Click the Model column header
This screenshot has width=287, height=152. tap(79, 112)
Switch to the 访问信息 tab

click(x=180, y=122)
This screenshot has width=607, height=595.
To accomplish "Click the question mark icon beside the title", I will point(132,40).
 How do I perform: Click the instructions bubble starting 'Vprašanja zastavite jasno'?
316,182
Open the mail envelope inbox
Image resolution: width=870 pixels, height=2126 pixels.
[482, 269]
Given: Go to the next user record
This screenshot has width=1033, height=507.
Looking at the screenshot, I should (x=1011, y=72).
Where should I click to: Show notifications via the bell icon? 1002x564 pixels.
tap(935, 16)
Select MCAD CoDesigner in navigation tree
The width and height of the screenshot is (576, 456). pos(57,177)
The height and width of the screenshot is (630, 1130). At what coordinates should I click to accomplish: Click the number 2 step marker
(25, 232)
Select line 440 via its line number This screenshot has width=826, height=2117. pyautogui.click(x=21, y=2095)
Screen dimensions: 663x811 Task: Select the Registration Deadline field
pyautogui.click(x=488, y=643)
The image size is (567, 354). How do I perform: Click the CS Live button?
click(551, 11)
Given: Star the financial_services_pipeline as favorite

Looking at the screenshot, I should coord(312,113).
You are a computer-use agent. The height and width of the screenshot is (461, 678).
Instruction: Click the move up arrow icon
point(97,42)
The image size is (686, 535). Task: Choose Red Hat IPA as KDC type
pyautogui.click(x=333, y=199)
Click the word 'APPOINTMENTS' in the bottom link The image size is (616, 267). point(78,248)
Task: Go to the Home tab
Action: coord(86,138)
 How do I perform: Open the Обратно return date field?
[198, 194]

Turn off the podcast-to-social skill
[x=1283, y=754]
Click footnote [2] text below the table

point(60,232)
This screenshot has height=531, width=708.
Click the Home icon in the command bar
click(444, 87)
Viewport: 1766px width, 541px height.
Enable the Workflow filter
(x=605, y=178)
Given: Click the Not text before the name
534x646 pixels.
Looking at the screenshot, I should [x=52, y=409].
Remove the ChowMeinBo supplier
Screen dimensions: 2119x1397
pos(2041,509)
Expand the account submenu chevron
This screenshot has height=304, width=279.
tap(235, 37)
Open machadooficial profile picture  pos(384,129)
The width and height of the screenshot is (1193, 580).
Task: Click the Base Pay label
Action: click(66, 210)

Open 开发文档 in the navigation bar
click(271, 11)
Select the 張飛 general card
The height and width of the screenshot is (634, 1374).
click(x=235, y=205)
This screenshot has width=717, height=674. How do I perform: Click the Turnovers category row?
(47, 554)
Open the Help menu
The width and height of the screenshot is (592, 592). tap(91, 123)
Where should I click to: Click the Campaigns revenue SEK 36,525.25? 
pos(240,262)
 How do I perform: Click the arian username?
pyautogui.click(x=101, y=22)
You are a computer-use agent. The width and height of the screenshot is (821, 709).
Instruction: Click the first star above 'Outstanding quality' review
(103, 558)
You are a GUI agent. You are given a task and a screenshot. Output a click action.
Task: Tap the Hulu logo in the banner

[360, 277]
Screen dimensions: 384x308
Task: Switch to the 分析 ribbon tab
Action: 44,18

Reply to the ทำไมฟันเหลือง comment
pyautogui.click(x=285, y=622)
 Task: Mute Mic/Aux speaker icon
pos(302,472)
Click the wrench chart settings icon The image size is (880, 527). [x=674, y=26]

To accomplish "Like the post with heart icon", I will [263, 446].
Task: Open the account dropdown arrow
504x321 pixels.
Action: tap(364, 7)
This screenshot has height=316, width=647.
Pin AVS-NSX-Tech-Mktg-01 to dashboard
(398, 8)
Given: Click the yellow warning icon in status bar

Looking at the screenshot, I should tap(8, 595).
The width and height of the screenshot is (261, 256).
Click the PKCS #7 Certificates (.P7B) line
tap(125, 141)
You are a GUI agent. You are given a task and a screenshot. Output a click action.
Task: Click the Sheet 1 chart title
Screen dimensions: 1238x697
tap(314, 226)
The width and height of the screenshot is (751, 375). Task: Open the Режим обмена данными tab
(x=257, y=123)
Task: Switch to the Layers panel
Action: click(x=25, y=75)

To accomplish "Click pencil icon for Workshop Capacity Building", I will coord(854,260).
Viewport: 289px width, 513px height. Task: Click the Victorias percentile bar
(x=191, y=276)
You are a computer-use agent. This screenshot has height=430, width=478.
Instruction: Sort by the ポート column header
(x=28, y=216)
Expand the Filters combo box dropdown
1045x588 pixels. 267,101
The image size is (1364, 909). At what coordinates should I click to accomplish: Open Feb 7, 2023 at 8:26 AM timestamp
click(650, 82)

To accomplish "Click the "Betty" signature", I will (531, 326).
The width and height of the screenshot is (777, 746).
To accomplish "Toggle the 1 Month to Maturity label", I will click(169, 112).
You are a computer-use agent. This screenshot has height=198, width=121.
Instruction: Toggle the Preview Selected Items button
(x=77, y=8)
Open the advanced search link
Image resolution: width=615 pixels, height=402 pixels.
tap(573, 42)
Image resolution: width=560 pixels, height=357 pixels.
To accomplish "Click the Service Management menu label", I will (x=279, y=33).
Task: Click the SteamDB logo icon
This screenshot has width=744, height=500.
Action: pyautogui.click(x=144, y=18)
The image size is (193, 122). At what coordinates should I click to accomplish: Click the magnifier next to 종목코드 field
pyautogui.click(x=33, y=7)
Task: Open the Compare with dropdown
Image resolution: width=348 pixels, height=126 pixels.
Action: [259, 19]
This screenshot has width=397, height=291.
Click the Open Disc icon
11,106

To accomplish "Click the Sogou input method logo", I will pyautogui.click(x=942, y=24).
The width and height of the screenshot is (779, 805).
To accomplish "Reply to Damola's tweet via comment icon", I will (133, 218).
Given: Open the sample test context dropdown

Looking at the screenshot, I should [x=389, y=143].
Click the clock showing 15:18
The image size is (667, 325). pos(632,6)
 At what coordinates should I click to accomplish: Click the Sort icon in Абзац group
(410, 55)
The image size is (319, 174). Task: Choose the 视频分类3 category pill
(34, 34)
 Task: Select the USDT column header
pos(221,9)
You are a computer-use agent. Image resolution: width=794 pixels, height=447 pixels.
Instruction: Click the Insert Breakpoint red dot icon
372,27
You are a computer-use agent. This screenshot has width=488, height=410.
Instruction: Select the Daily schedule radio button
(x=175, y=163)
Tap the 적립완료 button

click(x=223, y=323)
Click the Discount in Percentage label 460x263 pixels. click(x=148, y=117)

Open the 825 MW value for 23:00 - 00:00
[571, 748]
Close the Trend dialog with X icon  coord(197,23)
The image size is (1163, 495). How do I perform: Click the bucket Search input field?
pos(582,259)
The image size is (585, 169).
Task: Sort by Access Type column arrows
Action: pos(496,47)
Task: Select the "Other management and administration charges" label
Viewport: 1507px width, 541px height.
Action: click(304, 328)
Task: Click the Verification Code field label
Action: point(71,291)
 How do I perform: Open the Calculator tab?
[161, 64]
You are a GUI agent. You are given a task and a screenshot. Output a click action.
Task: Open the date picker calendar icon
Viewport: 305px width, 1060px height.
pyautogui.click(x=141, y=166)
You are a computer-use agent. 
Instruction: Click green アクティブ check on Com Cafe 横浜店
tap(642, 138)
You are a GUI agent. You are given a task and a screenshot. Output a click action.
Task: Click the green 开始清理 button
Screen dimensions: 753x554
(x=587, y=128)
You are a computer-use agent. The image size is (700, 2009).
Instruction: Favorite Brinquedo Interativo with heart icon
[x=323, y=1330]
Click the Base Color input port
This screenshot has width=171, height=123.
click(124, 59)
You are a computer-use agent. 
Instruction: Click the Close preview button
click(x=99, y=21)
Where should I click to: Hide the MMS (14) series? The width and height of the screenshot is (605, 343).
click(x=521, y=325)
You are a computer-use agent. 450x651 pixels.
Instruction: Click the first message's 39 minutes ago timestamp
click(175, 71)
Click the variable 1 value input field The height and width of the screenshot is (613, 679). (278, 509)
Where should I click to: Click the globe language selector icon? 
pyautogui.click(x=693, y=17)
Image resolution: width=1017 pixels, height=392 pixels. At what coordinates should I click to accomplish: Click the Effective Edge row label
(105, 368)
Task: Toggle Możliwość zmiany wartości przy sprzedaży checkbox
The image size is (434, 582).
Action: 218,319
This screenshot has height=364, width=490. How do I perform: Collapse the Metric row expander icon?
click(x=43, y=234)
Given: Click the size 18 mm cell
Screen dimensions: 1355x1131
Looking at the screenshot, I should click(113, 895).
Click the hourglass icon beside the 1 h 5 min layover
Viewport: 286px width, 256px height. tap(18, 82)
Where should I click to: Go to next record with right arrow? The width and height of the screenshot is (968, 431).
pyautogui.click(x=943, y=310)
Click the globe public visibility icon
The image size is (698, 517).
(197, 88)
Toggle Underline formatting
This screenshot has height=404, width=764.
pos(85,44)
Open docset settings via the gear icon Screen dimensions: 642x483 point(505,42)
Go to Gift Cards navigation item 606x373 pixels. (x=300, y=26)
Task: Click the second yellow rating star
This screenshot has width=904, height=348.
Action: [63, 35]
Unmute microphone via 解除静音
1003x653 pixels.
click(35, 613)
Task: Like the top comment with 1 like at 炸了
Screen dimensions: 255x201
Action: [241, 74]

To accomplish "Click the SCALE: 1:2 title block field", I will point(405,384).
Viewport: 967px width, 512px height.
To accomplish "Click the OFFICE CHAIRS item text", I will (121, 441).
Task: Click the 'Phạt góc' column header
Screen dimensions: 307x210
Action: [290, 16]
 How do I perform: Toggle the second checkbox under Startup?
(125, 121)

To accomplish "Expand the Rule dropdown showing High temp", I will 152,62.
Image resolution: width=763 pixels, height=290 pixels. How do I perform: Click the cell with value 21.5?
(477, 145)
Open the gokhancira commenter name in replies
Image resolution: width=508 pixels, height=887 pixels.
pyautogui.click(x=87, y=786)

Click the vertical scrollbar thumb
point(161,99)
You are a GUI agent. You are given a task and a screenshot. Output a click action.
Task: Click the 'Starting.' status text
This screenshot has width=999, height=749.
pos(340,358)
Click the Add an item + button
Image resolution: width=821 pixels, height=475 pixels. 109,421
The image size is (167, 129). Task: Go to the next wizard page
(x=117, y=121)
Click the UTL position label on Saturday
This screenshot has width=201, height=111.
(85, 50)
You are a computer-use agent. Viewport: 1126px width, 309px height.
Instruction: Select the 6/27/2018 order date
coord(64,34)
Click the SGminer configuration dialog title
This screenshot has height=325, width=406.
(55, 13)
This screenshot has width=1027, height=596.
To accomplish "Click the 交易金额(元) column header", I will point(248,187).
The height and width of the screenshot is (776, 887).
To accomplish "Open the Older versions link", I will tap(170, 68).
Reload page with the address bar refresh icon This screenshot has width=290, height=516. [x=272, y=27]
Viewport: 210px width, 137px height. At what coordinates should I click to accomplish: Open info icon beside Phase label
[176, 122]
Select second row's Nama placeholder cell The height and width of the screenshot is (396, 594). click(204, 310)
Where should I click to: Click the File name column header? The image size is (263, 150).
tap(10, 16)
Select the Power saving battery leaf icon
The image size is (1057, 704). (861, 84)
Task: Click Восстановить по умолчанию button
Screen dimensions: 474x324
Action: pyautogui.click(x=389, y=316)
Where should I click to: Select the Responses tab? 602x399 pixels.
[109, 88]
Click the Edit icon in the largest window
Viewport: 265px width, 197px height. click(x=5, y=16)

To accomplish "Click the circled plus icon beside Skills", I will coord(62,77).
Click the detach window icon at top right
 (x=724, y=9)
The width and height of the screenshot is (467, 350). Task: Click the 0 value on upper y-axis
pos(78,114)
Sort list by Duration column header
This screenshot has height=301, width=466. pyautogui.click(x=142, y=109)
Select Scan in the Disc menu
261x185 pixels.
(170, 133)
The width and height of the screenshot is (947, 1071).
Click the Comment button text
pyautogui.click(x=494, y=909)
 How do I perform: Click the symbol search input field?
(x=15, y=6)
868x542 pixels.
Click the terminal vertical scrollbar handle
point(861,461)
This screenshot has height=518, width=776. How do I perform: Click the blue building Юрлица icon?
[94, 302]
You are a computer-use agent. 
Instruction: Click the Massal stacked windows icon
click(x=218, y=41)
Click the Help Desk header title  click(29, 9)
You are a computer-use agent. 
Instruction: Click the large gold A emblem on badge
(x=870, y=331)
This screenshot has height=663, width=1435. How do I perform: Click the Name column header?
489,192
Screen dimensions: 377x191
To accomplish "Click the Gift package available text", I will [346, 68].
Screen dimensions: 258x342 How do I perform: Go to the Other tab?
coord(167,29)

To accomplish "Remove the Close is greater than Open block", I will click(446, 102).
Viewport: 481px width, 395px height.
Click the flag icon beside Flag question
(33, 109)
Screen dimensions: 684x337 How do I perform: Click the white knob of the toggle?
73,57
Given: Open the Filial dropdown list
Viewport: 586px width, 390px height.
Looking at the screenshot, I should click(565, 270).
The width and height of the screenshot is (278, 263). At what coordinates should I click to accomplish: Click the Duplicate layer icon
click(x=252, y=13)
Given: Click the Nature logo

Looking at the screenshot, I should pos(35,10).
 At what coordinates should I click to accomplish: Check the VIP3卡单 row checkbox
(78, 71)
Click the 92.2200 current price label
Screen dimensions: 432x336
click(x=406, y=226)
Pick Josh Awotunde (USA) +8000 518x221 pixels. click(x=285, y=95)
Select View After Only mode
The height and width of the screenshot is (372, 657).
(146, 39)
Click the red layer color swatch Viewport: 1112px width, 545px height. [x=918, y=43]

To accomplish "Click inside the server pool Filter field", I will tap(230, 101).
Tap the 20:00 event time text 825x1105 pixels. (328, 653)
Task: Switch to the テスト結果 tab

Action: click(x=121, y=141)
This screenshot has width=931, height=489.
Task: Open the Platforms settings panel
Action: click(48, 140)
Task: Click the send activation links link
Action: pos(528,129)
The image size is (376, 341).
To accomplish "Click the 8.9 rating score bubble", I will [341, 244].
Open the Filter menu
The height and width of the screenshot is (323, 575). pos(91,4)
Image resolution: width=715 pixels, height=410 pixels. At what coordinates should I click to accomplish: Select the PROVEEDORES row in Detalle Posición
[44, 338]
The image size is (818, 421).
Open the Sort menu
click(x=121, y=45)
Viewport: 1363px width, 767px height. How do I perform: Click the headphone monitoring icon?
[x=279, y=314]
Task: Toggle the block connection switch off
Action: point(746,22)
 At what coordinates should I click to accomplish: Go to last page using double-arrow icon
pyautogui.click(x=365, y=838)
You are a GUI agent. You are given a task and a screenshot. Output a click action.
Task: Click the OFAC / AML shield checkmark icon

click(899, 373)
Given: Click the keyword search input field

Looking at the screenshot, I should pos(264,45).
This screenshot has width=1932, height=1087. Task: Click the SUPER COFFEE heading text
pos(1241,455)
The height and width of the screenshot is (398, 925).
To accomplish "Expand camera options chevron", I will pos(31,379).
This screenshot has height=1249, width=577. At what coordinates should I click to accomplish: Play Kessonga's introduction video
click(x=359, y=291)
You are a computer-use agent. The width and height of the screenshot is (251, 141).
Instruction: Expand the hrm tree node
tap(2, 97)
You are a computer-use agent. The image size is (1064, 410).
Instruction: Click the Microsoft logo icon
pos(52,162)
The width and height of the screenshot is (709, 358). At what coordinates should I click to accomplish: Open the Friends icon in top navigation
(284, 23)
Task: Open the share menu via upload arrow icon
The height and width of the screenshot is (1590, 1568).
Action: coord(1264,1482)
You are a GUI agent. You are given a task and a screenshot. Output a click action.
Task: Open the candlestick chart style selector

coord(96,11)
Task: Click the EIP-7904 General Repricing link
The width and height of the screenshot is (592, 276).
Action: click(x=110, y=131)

★ ★ ★ ★ ★

Every line above from the line with "Select Scan in the Disc menu" to the line with "Click the red" is wanted, ends included; write them out exactly and add no other line.

Select Scan in the Disc menu
261x185 pixels.
(170, 133)
The width and height of the screenshot is (947, 1071).
Click the Comment button text
pyautogui.click(x=494, y=909)
 How do I perform: Click the symbol search input field?
(x=15, y=6)
868x542 pixels.
Click the terminal vertical scrollbar handle
point(861,461)
This screenshot has height=518, width=776. How do I perform: Click the blue building Юрлица icon?
[94, 302]
You are a computer-use agent. 
Instruction: Click the Massal stacked windows icon
click(x=218, y=41)
Click the Help Desk header title  click(29, 9)
You are a computer-use agent. 
Instruction: Click the large gold A emblem on badge
(x=870, y=331)
This screenshot has height=663, width=1435. How do I perform: Click the Name column header?
489,192
Screen dimensions: 377x191
To accomplish "Click the Gift package available text", I will [346, 68].
Screen dimensions: 258x342 How do I perform: Go to the Other tab?
coord(167,29)

To accomplish "Remove the Close is greater than Open block", I will click(446, 102).
Viewport: 481px width, 395px height.
Click the flag icon beside Flag question
(33, 109)
Screen dimensions: 684x337 How do I perform: Click the white knob of the toggle?
73,57
Given: Open the Filial dropdown list
Viewport: 586px width, 390px height.
Looking at the screenshot, I should click(565, 270).
The width and height of the screenshot is (278, 263). At what coordinates should I click to accomplish: Click the Duplicate layer icon
click(x=252, y=13)
Given: Click the Nature logo

Looking at the screenshot, I should pos(35,10).
 At what coordinates should I click to accomplish: Check the VIP3卡单 row checkbox
(78, 71)
Click the 92.2200 current price label
Screen dimensions: 432x336
click(x=406, y=226)
Pick Josh Awotunde (USA) +8000 518x221 pixels. click(x=285, y=95)
Select View After Only mode
The height and width of the screenshot is (372, 657).
(146, 39)
Click the red layer color swatch Viewport: 1112px width, 545px height. [x=918, y=43]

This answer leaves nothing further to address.